Excerpt to read

Mass shooting shows 6 reasons for furries to worry about the causes.

by Patch O'Furr

Last month, Equestria Daily warned about blowback to fans: The Indianapolis FedEx Mass Shooter Was Apparently A Brony, and Obsessed with Applejack. The 19 year old shooter carried it out after posting online that he hoped to see the cartoon character in the afterlife. “Brony” stands out by the Man Bites Dog rule, but there’s more details. Previously he had a gun seized, and got confined for threats after visiting white supremacist websites. Half of those killed were Sikhs. (I REALLY hate that, because of learning about this at the birthday of a Sikh friend. Every one I’ve met is a sweetheart.)

Rolling Stone asked: “Do Bronies have a Nazi problem?” They say fandom isn’t inherently problematic, but it faces infiltration by problems. Being a fan of cartoons isn’t a threat, but there’s threats coming out of fandom. Maybe giving a heads up about negativity should also say…

1: It’s not the only incident.

  • (2020): In Texas, Daniel Perry killed a protester after tweeting about how to kill protesters. His FurAffinity page got far-right gloating.
  • (2020): Furry in Ohio shot up a school, thankfully just hitting the building and nobody was hurt.
  • (2017): Randy Stair, a Brony who made animated fan videos, did a mass shooting at his workplace that was predicted by his creations.
  • (2016:) 3 killed in Fullerton CA by 3 furries, they all mingled at furry events and might not have met without them.

Maybe this isn’t more frequent than in general society, but do they share context? And isn’t one shooting too many?

 

2: People tend to reject bad news by reflex.

(Maybe if it involved Jedi afterlife.)

I hear reflexes like these all the time:

  • (Community defenders): We’re always facing haters, and the problem is giving them too much attention.
  • (Con runners): This looks bad for filling hotel rooms, so let’s not mention a surprise lone wolf nobody could have predicted.
  • (Sunshine McFluffy): Our fandom is for hugs and fun, so that person wasn’t a true member.
  • (Puritans): Who needs reasons, they’re brainwashed by their sick fandom. They need Jesus!
  • (Gun nuts): Shooter threats are all around… Shoot them first, no problem.

3: Then context gets lost.

Fandom makes context:

  • Close connections make incidents hit harder than usual inside.
  • Anti-social individuals may seek escapism communities.
  • People close to them might be able to see clues and stop them.
  • If a community is blamed, try standing on the victim’s side to fix that.
  • Guns aren’t just used on others, and fans raise attention to help with suicide.

Goal a
Reproduce the lines of the listing verbatim, beginning with the line that contains "consistent [487, 1484]" and continuing through the line that contains "grasshoppers [414, 1293]".
The essay and the listing come from unrelated sources.

Input rows

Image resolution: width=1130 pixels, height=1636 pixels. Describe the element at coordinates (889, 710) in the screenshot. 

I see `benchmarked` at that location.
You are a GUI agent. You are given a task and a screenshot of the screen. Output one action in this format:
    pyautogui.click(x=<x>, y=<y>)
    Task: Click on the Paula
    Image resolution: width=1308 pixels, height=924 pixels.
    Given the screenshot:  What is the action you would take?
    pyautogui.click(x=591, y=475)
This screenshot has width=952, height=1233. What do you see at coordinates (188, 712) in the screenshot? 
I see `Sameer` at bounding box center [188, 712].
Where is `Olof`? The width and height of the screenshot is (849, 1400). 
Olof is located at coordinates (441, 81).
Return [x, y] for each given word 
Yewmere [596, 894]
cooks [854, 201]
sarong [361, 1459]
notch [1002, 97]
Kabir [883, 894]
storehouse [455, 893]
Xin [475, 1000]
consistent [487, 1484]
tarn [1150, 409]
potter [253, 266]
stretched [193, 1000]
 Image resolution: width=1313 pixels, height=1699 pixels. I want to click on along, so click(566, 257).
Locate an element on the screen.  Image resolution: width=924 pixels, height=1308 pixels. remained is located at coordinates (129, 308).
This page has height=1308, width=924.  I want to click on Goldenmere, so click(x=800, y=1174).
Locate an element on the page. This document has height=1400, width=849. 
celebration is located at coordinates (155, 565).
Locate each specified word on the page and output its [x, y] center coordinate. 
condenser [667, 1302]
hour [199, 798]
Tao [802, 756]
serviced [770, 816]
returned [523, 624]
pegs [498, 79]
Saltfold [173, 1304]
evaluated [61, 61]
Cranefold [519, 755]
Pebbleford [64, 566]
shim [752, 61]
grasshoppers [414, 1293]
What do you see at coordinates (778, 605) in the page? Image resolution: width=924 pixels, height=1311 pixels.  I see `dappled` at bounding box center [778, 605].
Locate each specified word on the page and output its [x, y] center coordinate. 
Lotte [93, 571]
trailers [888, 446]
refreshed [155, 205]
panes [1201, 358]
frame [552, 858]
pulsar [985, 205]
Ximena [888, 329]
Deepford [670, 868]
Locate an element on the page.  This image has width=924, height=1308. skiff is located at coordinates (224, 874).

Goal b
According to the essay on furries and mass shootings, how old was the Indianapolis FedEx shooter?

Exercise result a
consistent [487, 1484]
tarn [1150, 409]
potter [253, 266]
stretched [193, 1000]
 Image resolution: width=1313 pixels, height=1699 pixels. I want to click on along, so click(566, 257).
Locate an element on the screen.  Image resolution: width=924 pixels, height=1308 pixels. remained is located at coordinates (129, 308).
This page has height=1308, width=924.  I want to click on Goldenmere, so click(x=800, y=1174).
Locate an element on the page. This document has height=1400, width=849. 
celebration is located at coordinates (155, 565).
Locate each specified word on the page and output its [x, y] center coordinate. 
condenser [667, 1302]
hour [199, 798]
Tao [802, 756]
serviced [770, 816]
returned [523, 624]
pegs [498, 79]
Saltfold [173, 1304]
evaluated [61, 61]
Cranefold [519, 755]
Pebbleford [64, 566]
shim [752, 61]
grasshoppers [414, 1293]

Exercise result b
He was 19 years old.